Differential diagnosis includes drug eruption, polymorphous light eruption, urticaria, urticarial vasculitis and other viral exanthems. As EM is generally self-limiting, management rarely requires hospital admission. In a 10-year review of EM, SJS and TEN in children, 300,000 records were reviewed and only 30 cases of EM required admission and no mortality was reported [3]. In a Taiwanese review, 19 cases of EM were recorded in an 8-year period, and most of these cases were attributed to Mycoplasma pneumoniae infection (42.1%), HSV (5.26%), EBV (5.26%) and adenovirus (5.26%), without any mortality noted [6]. A similar pattern was also seen in a Swiss study of 42 cases of EM, where 30 cases were attributed to infections, 14 due to Mycoplasma pneumoniae, and six due to HSV infection [7].

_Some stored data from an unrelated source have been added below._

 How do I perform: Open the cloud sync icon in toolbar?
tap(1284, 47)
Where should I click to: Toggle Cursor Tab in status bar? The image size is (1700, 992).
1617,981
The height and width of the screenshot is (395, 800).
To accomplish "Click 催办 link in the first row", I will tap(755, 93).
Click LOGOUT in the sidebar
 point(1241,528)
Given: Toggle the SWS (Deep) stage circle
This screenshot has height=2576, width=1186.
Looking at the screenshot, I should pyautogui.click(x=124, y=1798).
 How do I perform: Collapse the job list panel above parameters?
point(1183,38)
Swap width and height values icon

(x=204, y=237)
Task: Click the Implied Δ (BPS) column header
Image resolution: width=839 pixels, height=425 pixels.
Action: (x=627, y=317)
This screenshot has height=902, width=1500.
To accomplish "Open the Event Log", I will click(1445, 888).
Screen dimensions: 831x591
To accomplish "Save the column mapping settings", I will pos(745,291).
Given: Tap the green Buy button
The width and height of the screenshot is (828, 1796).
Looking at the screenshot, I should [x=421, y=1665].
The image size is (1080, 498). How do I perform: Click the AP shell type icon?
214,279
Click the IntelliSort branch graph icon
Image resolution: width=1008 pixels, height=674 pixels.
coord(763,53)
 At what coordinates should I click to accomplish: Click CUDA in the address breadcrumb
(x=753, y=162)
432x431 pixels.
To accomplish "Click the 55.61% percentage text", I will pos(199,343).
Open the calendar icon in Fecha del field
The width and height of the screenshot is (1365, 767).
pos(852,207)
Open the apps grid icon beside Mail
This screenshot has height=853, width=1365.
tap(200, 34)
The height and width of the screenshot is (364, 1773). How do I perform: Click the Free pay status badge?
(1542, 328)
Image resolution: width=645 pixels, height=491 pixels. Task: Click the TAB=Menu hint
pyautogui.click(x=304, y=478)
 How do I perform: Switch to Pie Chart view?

Erythema multiforme usually resolves spontaneously in 3–5 weeks, but has a tendency to recur [2]. This is usually the case when it is found in association with HSV infection. In these cases, there is a role for aciclovir prophylaxis. Aciclovir use in EM is further discussed in the management section below.
References
1 Huff JC, Weston WL, Tonnesen MG et al. Erythema multiforme: a critical review of characteristics, diagnostic criteria, and causes. J Am Acad Dermatol 1983;8:763–75.
2 Lamoreux MR, Sternbach MR, Hsu WT. Erythema multiforme. Am Fam Physician 2006;74:1883–8.
3 Forman R, Koren G, Shear NH. Erythema multiforme, Stevens–Johnson syndrome and toxic epidermal necrolysis in children: a review of 10 years’ experience. Drug Saf 2002;25:965–72.